Realcast: Don’t delay, funding gap on way, BoE dispirits, but retail and K&C add a little cheer

In the headlines this week…

Real Asset Media’s live sessions included an investment briefing in Schroders Capital’s London office which examined key trends around ESG, digitisation, technology, innovation and how all of that relates to investment.

The audience was warned that a tsunami of regulation is on the way and the real estate market should brace itself but act as soon as possible. ‘Economic circumstances’ are not a reason to delay, there is a real risk that some assets will be ‘stranded’.

The climate resilience of buildings is an issue of growing importance too as weather events become more frequent and more severe and while infrastructure is not up to the job.  Nor will a newly emerged technology save the day – we have the technology it is just not being employed fast enough.
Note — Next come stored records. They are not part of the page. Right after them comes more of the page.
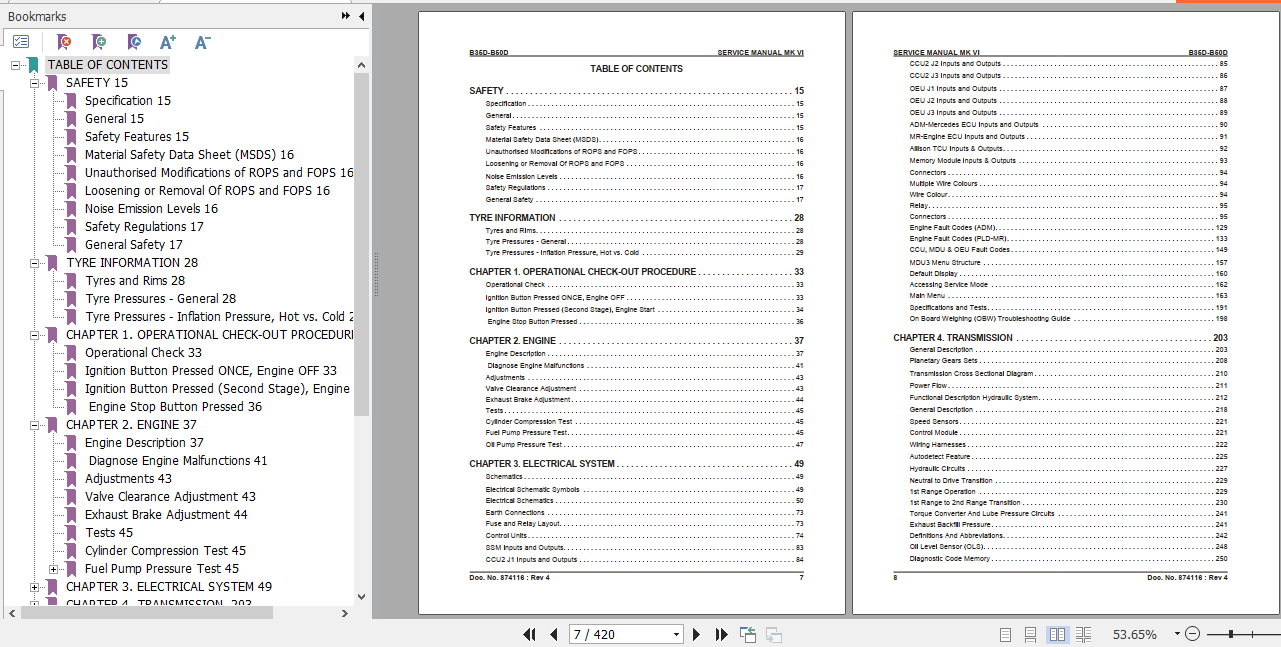Click the add new bookmark icon
Image resolution: width=1281 pixels, height=647 pixels.
[x=98, y=42]
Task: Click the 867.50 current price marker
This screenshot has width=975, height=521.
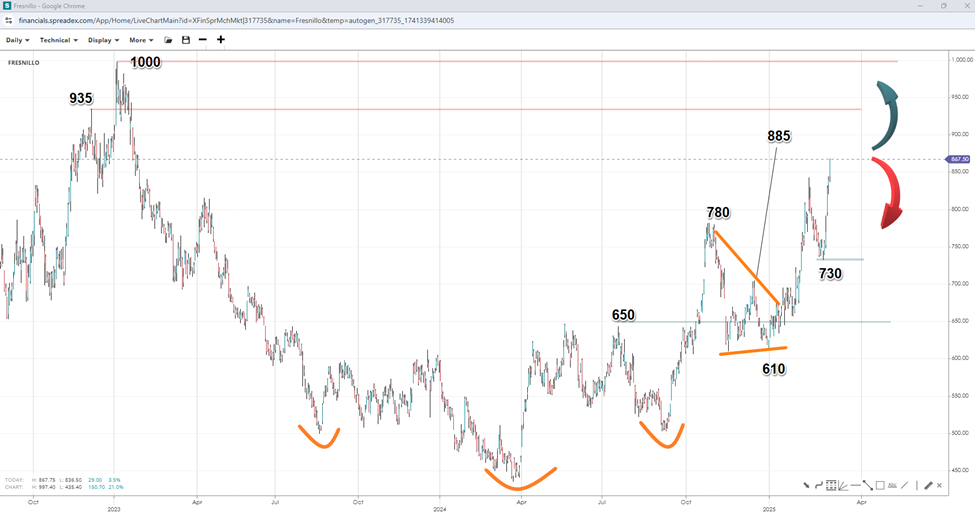Action: (960, 159)
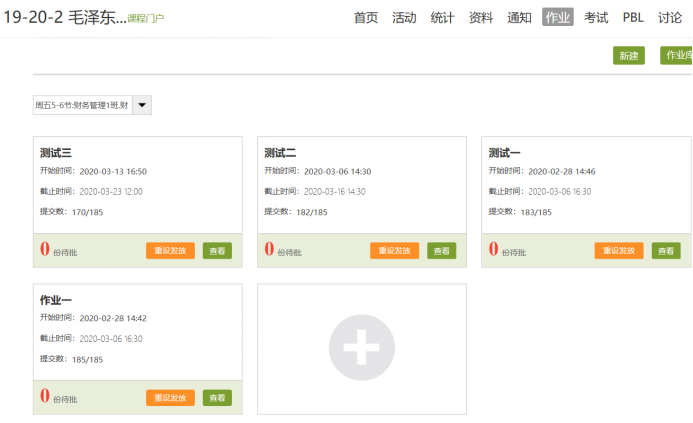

The regulations around ESG are a diverse landscape that can be overwhelming, but it is crucial to investment strategies, to protect values, the audience heard.

Elsewhere, Real Asset Media’s debt finance investment briefing in Frankfurt observed that although there is a funding gap at present, there is potentially another around the corner related to freeing assets stranded by their ESG deficiencies.

Meanwhile, inflation remains one of the overriding topics and many investors in the UK have been disappointed by the Bank of England’s statement that inflation in the UK has been above target again. There are likely to be at least two more 25 bps increases in the policy rate, a fact which is likely to affect market pricing and delay the UK’s recovery. It is also likely to have disrupt investor sentiment.

Two further 25 bps rises are also expected from the ECB, but there are hopes that this will signal the peak of the cycle in Europe.

However, there has been some positive news and the large amount of ‘dry powder’ that investors are sitting on is one reason to be cheerful. There’s still plenty of interest in real estate and this has been demonstrated by the London Borough of Kensington and Chelsea’s pension fund which quadrupled its allocation to real estate from 5% to 20%, very much against the trend.

In the debt market there also is emerging a more collaborative approach to finding solutions for non-performing loans. This time around the banks seem less aggressive and are showing flexibility on loan terms, which has led to less distress in the market.

Lastly, there is now more interest in retail among investors. That may reflect that retail is already at the bottom of the market in investor perceptions, but the sector has not been much discussed for a while.